A bench of justices H L Dattu and K S Radhakrishnan has sought the reports by 1 May when it will also consider the plea for vacating a stay on trial proceedings against business leaders Sunil Mittal and Ravikant Ruia in the additional spectrum case.
"We understand that progress in the case (trial) has not been made and we would hear whether to continue with the interim order or not," a bench said.
The case was adjourned as Mittal's counsel Harish Salve was not available for arguments as he was making submissions in another case.
The CBI, which started preliminary inquiry into Aircel-Maxis deal on 4 January 2011, took nine months to register an FIR, ie, on 9 October 2011.

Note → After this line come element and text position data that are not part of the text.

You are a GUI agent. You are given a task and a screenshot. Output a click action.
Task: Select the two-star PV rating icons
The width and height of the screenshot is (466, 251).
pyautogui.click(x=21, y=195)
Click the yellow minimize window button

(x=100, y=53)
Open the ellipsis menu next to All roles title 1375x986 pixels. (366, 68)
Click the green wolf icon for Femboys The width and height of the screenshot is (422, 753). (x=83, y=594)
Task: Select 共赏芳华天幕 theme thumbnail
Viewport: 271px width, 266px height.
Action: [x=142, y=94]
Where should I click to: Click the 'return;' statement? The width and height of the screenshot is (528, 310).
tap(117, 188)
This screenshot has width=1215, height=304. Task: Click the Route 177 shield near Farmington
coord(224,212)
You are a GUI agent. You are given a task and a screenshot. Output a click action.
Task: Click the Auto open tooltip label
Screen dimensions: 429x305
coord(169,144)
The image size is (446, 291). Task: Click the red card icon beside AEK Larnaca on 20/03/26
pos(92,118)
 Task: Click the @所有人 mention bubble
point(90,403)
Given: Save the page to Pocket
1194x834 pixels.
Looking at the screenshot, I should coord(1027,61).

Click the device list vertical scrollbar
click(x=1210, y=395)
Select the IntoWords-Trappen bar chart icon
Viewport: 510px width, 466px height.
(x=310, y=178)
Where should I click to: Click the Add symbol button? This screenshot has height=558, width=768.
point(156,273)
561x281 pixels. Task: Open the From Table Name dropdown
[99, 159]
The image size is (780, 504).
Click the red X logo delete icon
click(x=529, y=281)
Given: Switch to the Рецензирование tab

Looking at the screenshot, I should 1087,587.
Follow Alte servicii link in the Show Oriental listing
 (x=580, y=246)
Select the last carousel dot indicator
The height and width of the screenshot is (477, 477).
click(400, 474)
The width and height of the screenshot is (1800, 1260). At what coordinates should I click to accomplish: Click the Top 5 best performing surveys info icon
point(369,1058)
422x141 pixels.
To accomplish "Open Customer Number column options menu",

The investigating agency had told the Supreme Court in September last year that it has completed its probe against former telecom minister Dayanidhi Maran in the case and had filed a status report in July 2011, stating that during 2004-07 when Maran was telecom minister, Sivasankaran was coerced to sell the stake in Aircel to Maxis Group.
The Supreme Court had stayed the trial proceedings against Mittal and Ruia through an interim order on 8 April last year after they approached the apex court challenging special court's order summoning them as accused despite CBI not naming them as accused in its charge sheet.
While summoning Mittal, Asim Ghosh, MD of Hutchison Max Telecom Pvt Ltd and Ravi Ruia, a director in Sterling Cellular Ltd, the special court had said that they were "prima facie" in "control of affairs" of their companies, named in the charge sheet by CBI in the case.
CBI had filed the charge sheet on 21 December 2012 against former telecom secretary Shyamal Ghosh and three telecom firms -- Bharti Cellular Ltd, Hutchison Max Telecom Pvt Ltd (now Vodafone India Ltd) and Sterling Cellular Ltd (also Vodafone Mobile Service Ltd). They all were also summoned by the court on 11 April.
The CBI, in its charge sheet, had named the three telecom companies as accused in the case in which the Department of Telecommunications had allocated additional spectrum which had allegedly resulted in a loss of Rs846 crore to the exchequer.